— Document extract —
_ _ _ _

Two high-quality studies of the disemployment effects of the minimum wage are getting a lot of attention. The first looks at Seattle. Punchline:
This paper evaluates the wage, employment, and hours effects of the first and second phase-in of the Seattle Minimum Wage Ordinance, which raised the minimum wage from $9.47 to $11 per hour in 2015 and to $13 per hour in 2016. Using a variety of methods to analyze employment in all sectors paying below a specified real hourly rate, we conclude that the second wage increase to $13 reduced hours worked in low-wage jobs by around 9 percent, while hourly wages in such jobs increased by around 3 percent. Consequently, total payroll fell for such jobs, implying that the minimum wage ordinance lowered low-wage employees’ earnings by an average of $125 per month in 2016.
The second looks at Denmark. Punchline:
On average, the hourly wage rate jumps up by 40 percent when individuals turn eighteen years old. Employment (extensive margin) falls by 33 percent and total labor input (extensive and intensive margin) decreases by around 45 percent, leaving the aggregate wage payment nearly unchanged. Data on flows into and out of employment show that the drop in employment is driven almost entirely by job loss when individuals turn 18 years old.
These look like careful studies to me. But if I were a pro-minimum wage activist, neither would deter me. As I confessed before the empirics were in:
If I were sympathetic to the minimum wage, I’d insist, “The worst the experiments will show is that high minimum wages hurt employment in individual cities. That wouldn’t be too surprising, because it’s easy for firms and workers to move in and out of cities. The experiments will shed little light on state-level minimum wages, and essentially no light on federal minimum wages.”
In other words, I’d channel Ayn Rand villain Ivy Starnes:
She made a short, nasty, snippy little speech in which she said that the plan had failed because the rest of the country had not accepted it, that a single community could not succeed in the midst of a selfish, greedy world – and that the plan was a noble ideal, but human nature was not good enough for it.
The same goes, of course, for a group-specific minimum wage. If I favored the minimum wage, I’d look at the Danish results and say:
“Fine, high minimum wages hurt employment for workers in the critical age category. So what? It only shows that when some workers are poorly protected, firms prefer to hire them. The experiments shed little light on comprehensive minimum wages that protect everyone. Plus, Denmark is a small country of 6M people. If Denmark’s minimum wage hurts low-skill Danes, we need a pan-European minimum wage, not deregulation.”

_ _ _ _

— Requests —
(1) In the minimum wage passage, by how much did the Seattle increase to $13 reduce hours worked in low-wage jobs?
(2) Reproduce the minimum wage passage word for word, beginning with "The second looks" and stopping after "18 years old.".
The listing that comes next has no connection to the minimum wage passage.

— Data —

_ _ _ _

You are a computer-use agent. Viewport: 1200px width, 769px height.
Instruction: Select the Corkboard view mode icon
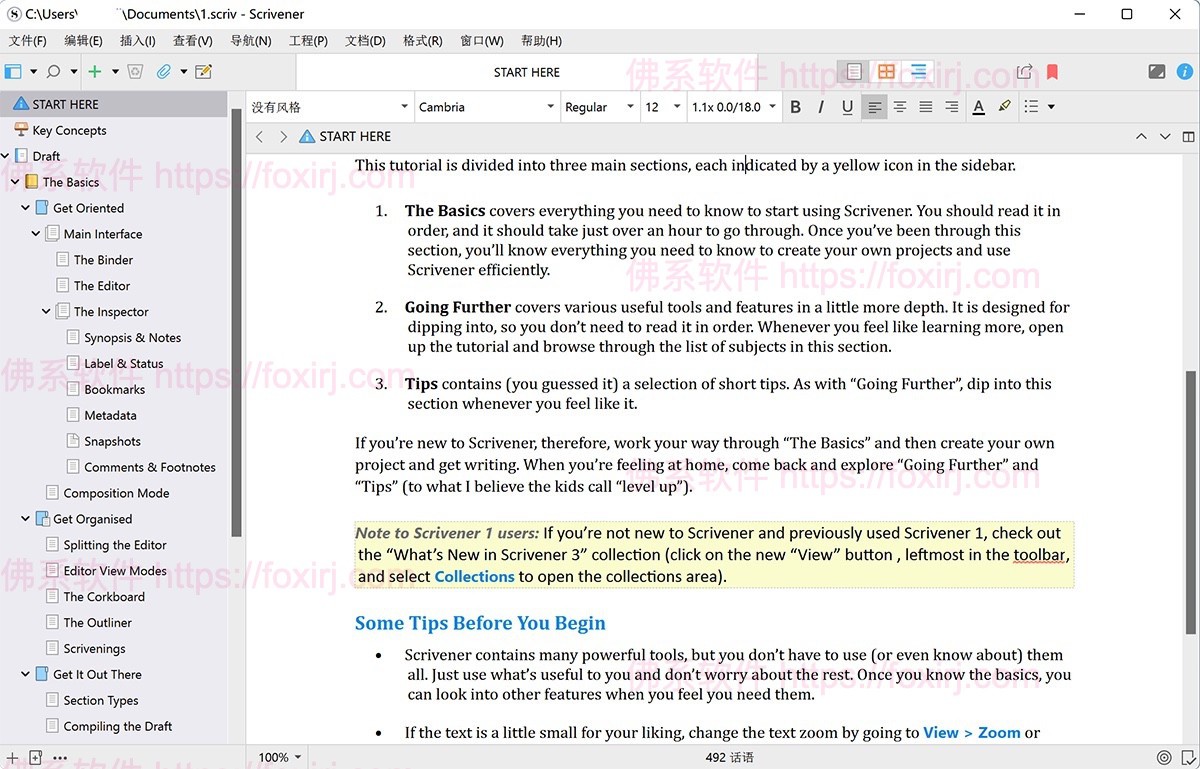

_ _ _ _

— The solutions —
(1) By around 9 percent.

(2)
The second looks at Denmark. Punchline:
On average, the hourly wage rate jumps up by 40 percent when individuals turn eighteen years old. Employment (extensive margin) falls by 33 percent and total labor input (extensive and intensive margin) decreases by around 45 percent, leaving the aggregate wage payment nearly unchanged. Data on flows into and out of employment show that the drop in employment is driven almost entirely by job loss when individuals turn 18 years old.